Dacomitinib vs. Gefitinib in First-Line Treatment of EGFR Mutation–Positive NSCLC
“Dacomitinib should be considered as a new first-line treatment option” in patients with advanced epidermal growth factor receptor (EGFR) mutation–positive non–small cell lung cancer (NSCLC), Yi-Long Wu, MD, of the Guangdong Lung Cancer Institute in Guangzhou, China, and colleagues concluded in reporting the results of the phase III ARCHER 1050 trial in The Lancet Oncology. The second-generation, irreversible EGFR tyrosine kinase inhibitor dacomitinib was compared with the reversible tyrosine kinase inhibitor gefitinib.
In this open-label study, 452 patients were randomly assigned to receive either dacomitinib or gefitinib, both oral agents.
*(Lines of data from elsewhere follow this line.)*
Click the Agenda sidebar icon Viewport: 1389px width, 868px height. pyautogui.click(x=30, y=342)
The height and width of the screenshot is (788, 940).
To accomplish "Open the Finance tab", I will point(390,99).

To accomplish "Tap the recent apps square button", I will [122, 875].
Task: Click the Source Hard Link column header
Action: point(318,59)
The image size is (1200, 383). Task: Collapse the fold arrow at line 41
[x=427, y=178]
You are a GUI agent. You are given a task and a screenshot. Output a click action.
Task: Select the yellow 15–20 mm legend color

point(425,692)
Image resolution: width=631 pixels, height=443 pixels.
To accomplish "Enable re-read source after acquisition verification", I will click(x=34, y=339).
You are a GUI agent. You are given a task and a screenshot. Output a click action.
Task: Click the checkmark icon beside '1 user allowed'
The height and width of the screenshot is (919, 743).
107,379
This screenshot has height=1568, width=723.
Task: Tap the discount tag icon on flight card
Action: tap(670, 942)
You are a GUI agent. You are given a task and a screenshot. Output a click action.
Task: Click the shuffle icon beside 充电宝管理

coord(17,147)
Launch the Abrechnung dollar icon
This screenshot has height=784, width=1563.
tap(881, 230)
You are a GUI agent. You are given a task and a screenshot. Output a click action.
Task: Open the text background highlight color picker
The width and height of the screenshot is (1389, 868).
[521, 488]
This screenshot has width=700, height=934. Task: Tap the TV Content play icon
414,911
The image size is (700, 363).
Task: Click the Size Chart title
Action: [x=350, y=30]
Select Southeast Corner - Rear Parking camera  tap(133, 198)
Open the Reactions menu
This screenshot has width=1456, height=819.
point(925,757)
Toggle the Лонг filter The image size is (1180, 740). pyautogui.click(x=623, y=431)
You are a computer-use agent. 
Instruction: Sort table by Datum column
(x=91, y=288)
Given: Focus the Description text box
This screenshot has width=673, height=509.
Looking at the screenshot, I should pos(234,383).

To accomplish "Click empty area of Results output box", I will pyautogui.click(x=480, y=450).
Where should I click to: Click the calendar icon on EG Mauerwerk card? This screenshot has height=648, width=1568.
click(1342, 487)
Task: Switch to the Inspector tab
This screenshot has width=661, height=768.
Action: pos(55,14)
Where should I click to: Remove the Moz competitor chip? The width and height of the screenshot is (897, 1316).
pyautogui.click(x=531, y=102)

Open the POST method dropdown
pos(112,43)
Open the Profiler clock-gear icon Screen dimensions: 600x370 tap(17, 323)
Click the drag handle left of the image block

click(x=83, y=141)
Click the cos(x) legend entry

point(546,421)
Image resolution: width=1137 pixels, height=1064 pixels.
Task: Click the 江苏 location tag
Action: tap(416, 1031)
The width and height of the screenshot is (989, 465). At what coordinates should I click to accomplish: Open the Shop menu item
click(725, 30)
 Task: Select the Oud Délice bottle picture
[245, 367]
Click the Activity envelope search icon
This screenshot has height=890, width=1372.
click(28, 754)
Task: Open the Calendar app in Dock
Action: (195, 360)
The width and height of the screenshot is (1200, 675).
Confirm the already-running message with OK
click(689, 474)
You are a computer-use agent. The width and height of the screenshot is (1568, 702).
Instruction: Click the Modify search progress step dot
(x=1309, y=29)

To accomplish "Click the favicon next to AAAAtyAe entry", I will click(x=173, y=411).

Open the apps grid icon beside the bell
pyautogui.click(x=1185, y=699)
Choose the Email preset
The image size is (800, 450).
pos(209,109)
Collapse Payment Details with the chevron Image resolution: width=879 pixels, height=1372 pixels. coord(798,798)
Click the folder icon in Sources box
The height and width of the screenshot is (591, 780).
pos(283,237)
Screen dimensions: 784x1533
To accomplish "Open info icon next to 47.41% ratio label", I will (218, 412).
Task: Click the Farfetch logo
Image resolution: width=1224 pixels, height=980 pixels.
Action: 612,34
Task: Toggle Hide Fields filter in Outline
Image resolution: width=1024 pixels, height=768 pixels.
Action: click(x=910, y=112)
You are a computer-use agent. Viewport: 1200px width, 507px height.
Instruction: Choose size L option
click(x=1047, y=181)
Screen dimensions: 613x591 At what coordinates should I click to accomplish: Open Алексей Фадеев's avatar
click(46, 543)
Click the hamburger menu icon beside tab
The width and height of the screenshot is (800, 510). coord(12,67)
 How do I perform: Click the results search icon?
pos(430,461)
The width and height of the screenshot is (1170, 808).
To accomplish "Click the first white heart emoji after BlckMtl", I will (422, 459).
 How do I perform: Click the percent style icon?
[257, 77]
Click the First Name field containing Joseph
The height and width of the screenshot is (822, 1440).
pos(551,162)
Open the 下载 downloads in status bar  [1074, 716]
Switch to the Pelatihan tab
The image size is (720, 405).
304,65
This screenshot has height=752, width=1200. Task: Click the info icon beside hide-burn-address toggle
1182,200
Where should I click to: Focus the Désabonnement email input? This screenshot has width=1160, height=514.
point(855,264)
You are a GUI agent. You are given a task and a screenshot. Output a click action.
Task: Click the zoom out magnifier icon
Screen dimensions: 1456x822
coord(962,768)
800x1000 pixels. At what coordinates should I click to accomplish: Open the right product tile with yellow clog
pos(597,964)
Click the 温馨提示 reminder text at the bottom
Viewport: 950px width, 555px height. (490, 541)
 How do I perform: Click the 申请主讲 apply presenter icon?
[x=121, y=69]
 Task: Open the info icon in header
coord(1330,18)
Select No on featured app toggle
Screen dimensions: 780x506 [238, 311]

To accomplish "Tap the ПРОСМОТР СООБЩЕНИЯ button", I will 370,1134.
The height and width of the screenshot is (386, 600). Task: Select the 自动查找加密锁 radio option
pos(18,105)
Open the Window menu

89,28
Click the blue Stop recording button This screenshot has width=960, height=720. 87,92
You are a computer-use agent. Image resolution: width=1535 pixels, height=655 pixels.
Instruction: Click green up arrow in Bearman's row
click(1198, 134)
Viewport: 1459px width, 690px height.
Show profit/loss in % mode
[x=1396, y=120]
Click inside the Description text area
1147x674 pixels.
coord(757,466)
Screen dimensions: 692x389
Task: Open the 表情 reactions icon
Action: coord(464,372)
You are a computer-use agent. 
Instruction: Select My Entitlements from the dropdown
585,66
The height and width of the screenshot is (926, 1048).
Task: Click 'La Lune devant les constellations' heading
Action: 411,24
Each patient had NSCLC and one EGFR mutation (exon 19 deletion or Leu858Arg).
As judged by masked independent review, the median progression-free survival was 14.7 months with dacomitinib versus 9.2 months with gefitinib. The treatments continued until disease progression or another discontinuation criterion was reached.
The most common grade 3 or 4 adverse events were dermatitis acneiform (14% of dacomitinib patients but 0% of the gefitinib group); diarrhea (8% of dacomitinib patients and 1% of the gefitinib group); and increased alanine aminotransferase levels (1% of the dacomitinib group and 8% of gefitinib patients).